The decision, which affects 85 members of staff, has been announced by charity Sue Ryder.
The charity has been caring for people with life-changing neurological conditions at the site for 36 years.
Sue Ryder said that due to Holme Hall’s location it was struggling to recruit staff, thus making it hard to maintain a quality service.
Consultation with the hall’s staff starts next week (from Monday 27 November) and will last 30 days.
The charity is working closely with all of its residents, families and the local commissioners to ensure the best alternative care provider can be found to meet their needs.
A Sue Ryder spokesman said: “We have considered all factors before making this difficult decision.
“The centre currently has a CQC rating of good but the geographical location of Holme Hall means staff recruitment is difficult and therefore maintaining a quality service is a constant challenge.
“We have also struggled to establish a strong referral stream which results in the centre being under occupied.
“This gives the added complexity of operating at a deficit, a situation that is no longer sustainable.
“We have a team of nurses, physiotherapists, healthcare assistants and domestic staff. The team is made up of 85 staff, of which 67 are on permanent contract, the rest are bank staff.

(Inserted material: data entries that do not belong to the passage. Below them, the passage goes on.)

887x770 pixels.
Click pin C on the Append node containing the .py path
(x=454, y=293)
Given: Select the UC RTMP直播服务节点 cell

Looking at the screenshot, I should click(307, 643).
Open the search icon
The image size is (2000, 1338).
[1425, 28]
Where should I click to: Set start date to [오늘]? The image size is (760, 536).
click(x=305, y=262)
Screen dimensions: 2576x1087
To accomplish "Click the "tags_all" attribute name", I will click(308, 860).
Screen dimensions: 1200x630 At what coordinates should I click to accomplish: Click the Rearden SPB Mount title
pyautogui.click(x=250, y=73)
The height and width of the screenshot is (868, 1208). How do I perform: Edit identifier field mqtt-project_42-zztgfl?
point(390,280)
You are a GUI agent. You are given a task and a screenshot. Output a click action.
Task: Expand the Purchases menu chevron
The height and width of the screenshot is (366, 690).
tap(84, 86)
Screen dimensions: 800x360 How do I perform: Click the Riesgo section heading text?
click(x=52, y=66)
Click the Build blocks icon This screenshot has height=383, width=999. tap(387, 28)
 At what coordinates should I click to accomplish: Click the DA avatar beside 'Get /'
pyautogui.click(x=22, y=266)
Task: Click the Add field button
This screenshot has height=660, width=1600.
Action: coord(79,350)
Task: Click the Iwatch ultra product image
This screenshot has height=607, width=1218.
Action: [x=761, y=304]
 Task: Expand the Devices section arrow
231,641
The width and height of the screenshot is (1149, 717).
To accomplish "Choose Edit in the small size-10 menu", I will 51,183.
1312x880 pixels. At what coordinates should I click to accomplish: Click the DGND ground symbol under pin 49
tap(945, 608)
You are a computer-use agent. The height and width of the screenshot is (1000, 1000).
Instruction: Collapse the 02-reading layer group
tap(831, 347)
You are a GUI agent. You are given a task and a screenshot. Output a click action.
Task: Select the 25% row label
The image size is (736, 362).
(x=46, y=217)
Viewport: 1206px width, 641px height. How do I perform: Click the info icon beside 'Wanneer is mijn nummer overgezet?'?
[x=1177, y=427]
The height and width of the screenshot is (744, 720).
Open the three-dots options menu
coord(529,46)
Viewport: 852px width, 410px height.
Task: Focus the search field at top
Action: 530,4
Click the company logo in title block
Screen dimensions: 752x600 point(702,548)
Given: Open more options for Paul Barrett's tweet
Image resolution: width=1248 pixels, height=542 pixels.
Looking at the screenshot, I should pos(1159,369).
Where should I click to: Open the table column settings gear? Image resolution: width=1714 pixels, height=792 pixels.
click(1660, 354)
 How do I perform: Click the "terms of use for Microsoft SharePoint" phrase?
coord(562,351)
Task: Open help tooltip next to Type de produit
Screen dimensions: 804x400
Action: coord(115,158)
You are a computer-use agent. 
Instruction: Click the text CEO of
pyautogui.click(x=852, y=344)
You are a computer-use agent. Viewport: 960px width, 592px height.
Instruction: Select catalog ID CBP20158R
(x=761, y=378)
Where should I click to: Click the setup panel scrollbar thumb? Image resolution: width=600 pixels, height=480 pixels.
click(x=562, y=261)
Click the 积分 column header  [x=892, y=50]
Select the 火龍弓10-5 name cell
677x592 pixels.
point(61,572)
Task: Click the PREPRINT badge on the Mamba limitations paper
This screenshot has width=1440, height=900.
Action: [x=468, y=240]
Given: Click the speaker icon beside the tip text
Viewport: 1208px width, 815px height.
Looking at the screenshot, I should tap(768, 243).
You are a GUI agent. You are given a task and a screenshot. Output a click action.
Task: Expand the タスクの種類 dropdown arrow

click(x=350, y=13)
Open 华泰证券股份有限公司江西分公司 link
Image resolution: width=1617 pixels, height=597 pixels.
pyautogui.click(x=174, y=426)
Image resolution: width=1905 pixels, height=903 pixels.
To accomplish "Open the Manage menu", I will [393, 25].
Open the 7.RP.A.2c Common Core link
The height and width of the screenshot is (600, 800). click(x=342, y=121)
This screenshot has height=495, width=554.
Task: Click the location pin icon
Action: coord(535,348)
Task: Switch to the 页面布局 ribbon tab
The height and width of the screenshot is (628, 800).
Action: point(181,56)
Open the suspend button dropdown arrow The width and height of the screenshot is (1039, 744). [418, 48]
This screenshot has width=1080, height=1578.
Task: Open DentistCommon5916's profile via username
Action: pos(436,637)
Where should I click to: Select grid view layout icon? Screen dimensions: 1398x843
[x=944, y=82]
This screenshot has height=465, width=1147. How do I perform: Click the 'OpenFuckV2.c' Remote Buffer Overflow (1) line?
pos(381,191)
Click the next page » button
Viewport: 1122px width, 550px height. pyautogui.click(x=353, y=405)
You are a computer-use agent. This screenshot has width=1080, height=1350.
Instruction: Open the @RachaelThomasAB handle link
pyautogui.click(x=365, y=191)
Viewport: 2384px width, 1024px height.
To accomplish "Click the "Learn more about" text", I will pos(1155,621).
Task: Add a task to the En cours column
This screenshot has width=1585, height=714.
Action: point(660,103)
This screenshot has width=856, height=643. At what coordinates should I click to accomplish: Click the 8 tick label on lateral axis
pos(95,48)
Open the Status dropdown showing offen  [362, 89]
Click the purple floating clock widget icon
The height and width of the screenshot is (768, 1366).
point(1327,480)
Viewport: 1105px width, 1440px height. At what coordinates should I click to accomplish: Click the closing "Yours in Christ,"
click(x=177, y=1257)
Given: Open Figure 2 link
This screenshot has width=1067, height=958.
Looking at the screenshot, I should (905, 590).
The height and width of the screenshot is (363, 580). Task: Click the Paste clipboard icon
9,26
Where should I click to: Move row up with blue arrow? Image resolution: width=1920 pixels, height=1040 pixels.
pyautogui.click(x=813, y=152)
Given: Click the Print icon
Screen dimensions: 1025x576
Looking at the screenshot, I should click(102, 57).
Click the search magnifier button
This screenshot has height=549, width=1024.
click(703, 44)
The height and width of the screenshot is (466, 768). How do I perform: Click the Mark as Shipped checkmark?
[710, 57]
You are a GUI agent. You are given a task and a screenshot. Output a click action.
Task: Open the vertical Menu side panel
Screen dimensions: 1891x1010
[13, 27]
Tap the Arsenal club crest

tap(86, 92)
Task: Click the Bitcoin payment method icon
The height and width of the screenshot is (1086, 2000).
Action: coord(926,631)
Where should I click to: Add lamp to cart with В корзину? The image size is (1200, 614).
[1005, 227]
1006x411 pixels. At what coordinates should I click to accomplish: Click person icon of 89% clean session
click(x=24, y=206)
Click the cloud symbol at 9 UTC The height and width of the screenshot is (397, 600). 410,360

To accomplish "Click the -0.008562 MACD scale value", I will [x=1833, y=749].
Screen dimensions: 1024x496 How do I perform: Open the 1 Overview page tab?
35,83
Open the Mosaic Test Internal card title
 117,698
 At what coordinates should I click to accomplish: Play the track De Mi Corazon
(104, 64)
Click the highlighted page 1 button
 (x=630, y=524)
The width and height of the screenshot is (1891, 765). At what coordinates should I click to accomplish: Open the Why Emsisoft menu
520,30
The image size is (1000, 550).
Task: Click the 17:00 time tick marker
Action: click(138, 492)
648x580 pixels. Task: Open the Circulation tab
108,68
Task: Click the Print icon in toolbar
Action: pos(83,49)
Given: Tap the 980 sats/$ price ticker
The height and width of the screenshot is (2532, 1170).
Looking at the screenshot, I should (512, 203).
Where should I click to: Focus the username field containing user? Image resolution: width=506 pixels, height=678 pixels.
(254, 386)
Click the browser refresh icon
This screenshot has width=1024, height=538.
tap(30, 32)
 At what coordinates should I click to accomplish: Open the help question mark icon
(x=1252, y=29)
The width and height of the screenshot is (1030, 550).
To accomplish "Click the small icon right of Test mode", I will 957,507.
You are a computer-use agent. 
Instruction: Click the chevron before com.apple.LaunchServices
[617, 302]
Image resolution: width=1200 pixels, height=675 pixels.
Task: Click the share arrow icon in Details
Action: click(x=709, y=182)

“Following the announcement to all staff we will be supporting them to select representatives who will take part in a process of consultation with the management team.
“Collective consultation with representatives and the RCN will start the week commencing Monday 27 November and will last for 30 days.
“This will be followed by individual consultation with all staff. The people team will work alongside management to support staff during this difficult time.
“We remain committed to upholding the highest possible standards of care at Holme Hall until we close.”
Sue Ryder offers a range of personalised care, advice, education and support services in local communities to help improve the lives of individuals – including their carers and families – with conditions such as cancer; heart failure; respiratory failure; dementia; acquired brain injury; multiple sclerosis; Huntington’s disease; Parkinson’s disease and Motor Neurone disease.